Lynch was then taken to the Hussein hospital where she was rescued. Outside that facility rescuers found shallow graves containing the bodies of American soldiers, including that of Pfc. Piestewa, the single mother of two young children.

This is not the first time that the truth about a captured female soldier was withheld from the American people. During the first Persian Gulf War, then-Maj. Rhonda Cornum, a medical doctor, was subjected to sexual indecencies within hours of her capture in 1991. An ardent advocate of women in combat, Cornum kept silent about that experience for more than a year. During that time Congress was debating and repealing one of the laws exempting women from combat.
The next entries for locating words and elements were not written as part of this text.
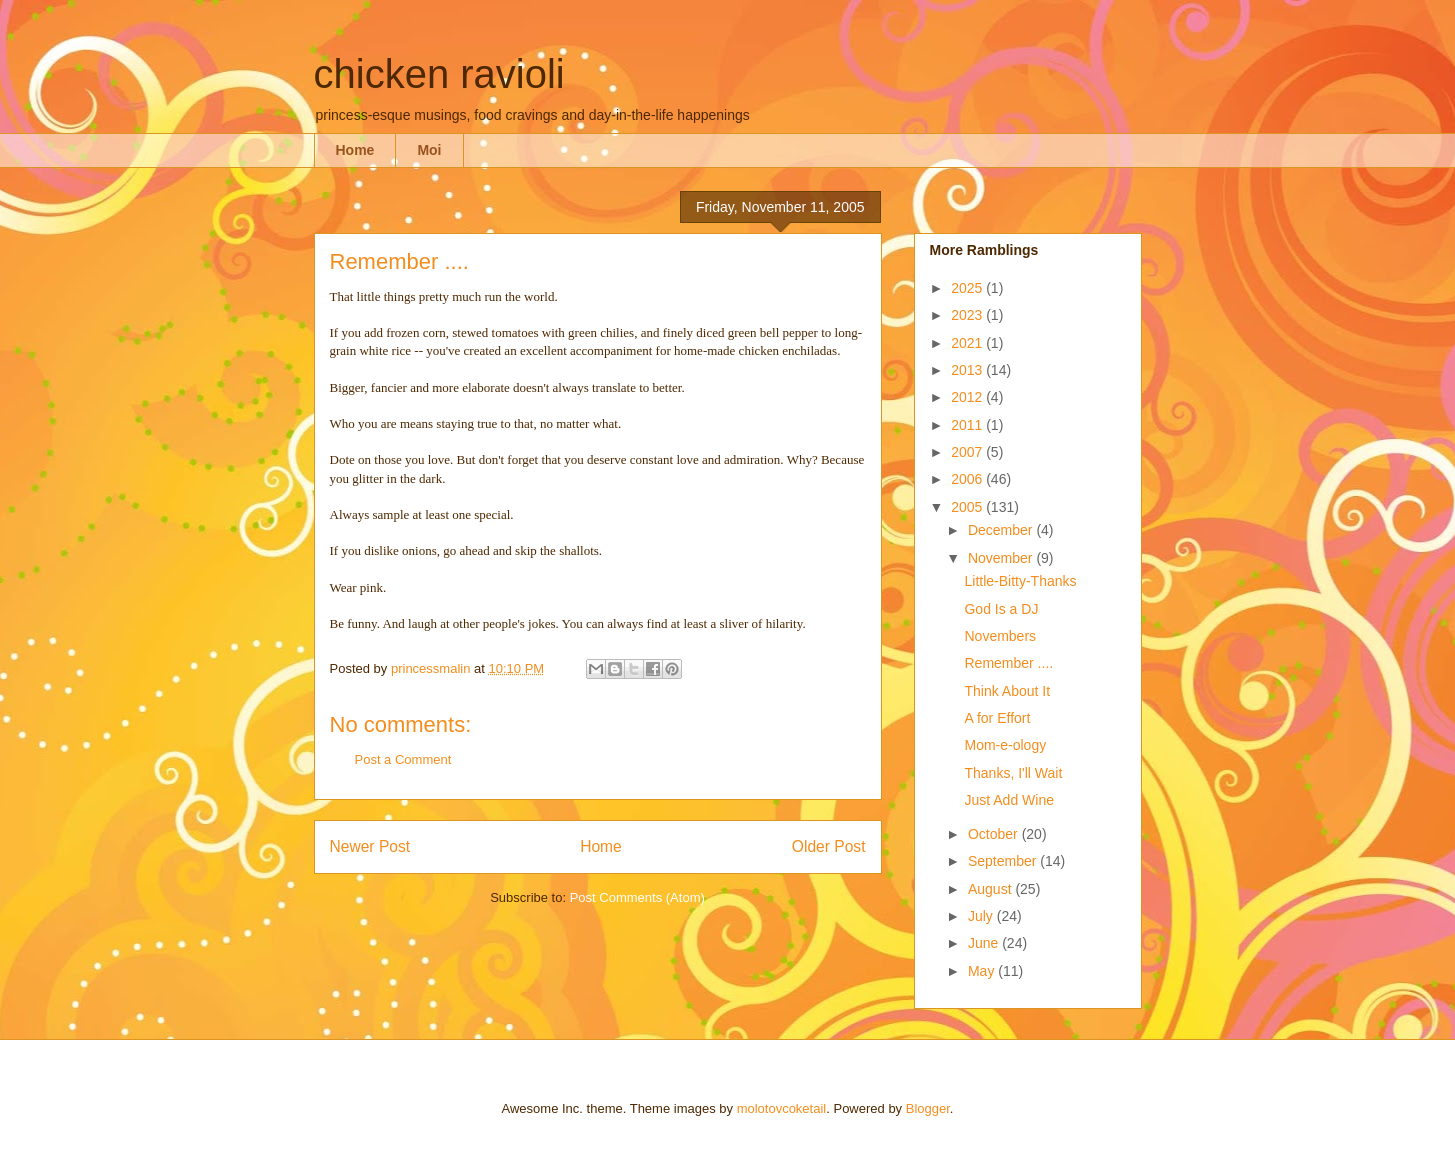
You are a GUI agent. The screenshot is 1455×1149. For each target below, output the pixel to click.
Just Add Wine (1009, 800)
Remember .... (1008, 663)
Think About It (1007, 691)
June (985, 943)
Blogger (928, 1108)
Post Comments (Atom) (637, 897)
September (1004, 861)
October (995, 834)
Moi (429, 150)
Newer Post (370, 846)
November (1002, 558)
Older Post (829, 846)
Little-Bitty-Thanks (1020, 581)
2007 (968, 452)
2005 (968, 507)
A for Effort (997, 718)
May (983, 971)
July (982, 916)
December (1002, 530)
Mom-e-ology (1005, 745)
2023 (968, 315)
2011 (968, 425)
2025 (968, 288)
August (991, 889)
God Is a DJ (1001, 609)
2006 (968, 479)
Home (355, 150)
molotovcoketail (782, 1108)
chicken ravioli (439, 74)
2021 (968, 343)
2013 (968, 370)
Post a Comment (403, 759)
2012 (968, 397)
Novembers (1000, 636)
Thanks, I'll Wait (1013, 773)
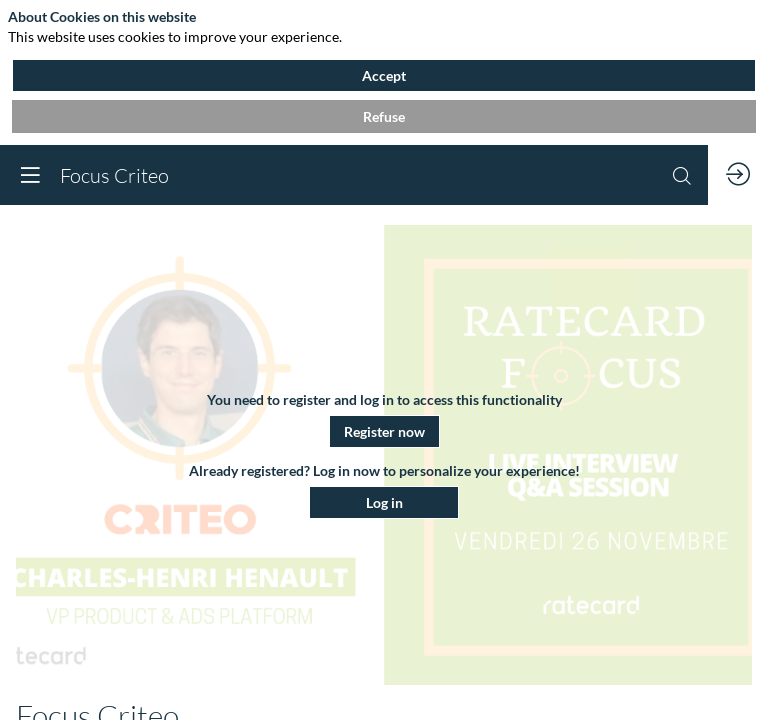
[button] (384, 431)
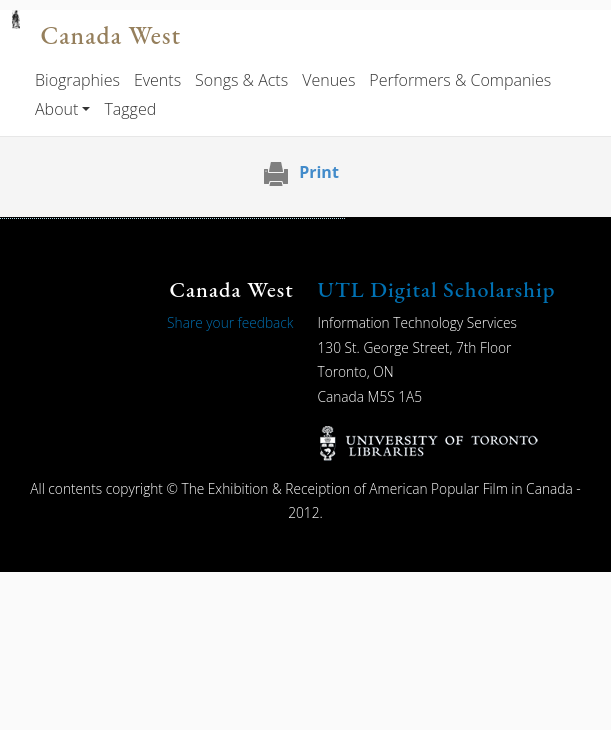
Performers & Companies (460, 80)
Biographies (77, 80)
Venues (328, 80)
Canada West (110, 35)
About (56, 109)
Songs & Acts (241, 80)
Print (319, 172)
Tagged (130, 109)
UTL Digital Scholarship (437, 289)
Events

Candor about her experience in captivity, which later appeared in her own 1992 book, could have changed the course of the congressional debate.

Jessica Lynch is not responsible for the media’s irresponsible hyping of expedient myths that many people knew to be false. Nevertheless, the fairytale story manipulated public opinion on the issue of women in combat, which ideological feminists keep insisting is “not a big deal.” Thanks to their self-interested demands a decade ago, Pentagon rule changes ultimately led to the capture and abuse of three unsuspecting enlisted women in the earliest days of the War in Iraq.

In 1994, Bill Clinton’s Secretary of Defense Les Aspin announced new personnel assignment regulations that were billed as expanded “career opportunities” for women. Female enlistees, including Lynch and former prisoner of war Spec. Shoshana Johnson, clearly were not aware that the rules had changed. No one told them, it seems, that women would be assigned to previously all-male units, even in support missions known to involve a “substantial risk of capture.”

These Clinton-era rules remain in effect today. Civilian and uniformed Pentagon officials will not act on their own to initiate change unless the Commander in Chief provides a clear mandate for objective review and constructive change. Without further delay, President George W. Bush should direct Pentagon officials to find a way for female soldiers to serve their country without deliberate exposure to greater, unequalrisk.

A nationwide Americans for the Military petition, endorsed by 16 major organizations and posted at www.americansforthemilitary.com, respectfully asks President Bush to do just that. The Americans for the Military petition also asks President Bush to end admittedly inefficient Army co-ed basic training, gender-based recruiting quotas, and overly generous pregnancy policies that subsidize and increase single parenthood in the military.

All of these problematic policies were administratively implemented during the Clinton years. They can be revised in the same way—long before the next deployment begins.

There are restrictions on the discussion of war crimes such as rape, but with so many women being exposed to unprecedented risks of capture and abuse, perhaps those rules are in need of revision as well. If Defense Department officials cannot bring themselves to tell Americans the truth about women fighting our wars, perhaps they should not be sending female soldiers to close combat zones in the first place.